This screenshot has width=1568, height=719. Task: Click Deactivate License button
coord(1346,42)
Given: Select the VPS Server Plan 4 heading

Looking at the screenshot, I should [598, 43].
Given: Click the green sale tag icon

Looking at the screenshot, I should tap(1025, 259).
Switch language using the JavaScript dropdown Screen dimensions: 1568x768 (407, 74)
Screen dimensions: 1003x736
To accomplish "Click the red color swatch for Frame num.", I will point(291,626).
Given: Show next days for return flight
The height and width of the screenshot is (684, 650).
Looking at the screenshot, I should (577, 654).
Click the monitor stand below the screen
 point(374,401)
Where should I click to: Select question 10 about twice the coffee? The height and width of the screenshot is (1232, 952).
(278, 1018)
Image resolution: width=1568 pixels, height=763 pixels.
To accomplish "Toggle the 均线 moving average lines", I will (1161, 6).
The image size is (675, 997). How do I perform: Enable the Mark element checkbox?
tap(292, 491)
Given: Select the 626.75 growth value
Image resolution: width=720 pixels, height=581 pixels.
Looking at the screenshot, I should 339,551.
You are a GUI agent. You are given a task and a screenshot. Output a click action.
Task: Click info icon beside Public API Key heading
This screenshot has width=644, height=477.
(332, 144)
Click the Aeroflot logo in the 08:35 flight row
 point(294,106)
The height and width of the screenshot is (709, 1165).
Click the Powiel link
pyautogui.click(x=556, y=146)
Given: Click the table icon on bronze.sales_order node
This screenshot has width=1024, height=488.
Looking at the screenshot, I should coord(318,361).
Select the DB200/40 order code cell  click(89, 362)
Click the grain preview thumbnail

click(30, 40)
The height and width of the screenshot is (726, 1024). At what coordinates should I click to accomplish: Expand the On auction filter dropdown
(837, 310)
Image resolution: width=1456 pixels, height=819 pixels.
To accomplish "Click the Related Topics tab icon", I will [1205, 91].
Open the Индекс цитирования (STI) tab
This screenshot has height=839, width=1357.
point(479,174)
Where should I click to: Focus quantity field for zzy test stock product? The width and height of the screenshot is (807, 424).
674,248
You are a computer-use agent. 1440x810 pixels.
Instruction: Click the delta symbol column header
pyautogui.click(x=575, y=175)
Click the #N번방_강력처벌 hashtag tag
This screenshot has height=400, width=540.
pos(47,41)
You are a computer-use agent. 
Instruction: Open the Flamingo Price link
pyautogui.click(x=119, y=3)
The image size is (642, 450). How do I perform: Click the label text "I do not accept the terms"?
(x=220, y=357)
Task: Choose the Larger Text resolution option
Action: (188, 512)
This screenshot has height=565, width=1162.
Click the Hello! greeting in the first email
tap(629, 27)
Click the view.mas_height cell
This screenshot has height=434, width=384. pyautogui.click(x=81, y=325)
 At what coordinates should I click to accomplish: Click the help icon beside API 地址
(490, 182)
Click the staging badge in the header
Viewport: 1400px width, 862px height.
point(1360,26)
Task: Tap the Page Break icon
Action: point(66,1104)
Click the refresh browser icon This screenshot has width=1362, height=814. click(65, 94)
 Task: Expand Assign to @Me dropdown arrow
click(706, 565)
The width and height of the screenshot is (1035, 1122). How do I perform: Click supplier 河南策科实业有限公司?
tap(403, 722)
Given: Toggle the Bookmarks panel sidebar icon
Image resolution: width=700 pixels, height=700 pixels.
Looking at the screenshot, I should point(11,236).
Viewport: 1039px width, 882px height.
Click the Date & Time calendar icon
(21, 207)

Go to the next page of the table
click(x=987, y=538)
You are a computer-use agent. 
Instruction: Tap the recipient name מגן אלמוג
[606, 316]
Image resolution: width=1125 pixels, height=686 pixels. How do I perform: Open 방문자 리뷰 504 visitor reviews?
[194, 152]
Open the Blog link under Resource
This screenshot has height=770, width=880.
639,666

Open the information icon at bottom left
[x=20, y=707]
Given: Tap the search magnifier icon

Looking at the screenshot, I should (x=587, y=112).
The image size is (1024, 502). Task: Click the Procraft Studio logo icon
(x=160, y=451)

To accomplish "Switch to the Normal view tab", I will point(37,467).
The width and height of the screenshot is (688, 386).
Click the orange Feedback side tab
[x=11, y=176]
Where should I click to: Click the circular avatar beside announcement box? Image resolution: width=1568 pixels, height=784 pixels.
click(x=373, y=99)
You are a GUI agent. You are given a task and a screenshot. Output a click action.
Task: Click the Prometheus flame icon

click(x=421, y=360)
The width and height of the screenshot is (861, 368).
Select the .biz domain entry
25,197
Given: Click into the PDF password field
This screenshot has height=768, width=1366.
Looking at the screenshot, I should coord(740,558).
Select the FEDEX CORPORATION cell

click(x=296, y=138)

### Assignment:
Filter the material for the word "Toggle" and copy each matching line.

### Finished task:
To accomplish "Toggle the 均线 moving average lines", I will (1161, 6).
Given: Toggle the Bookmarks panel sidebar icon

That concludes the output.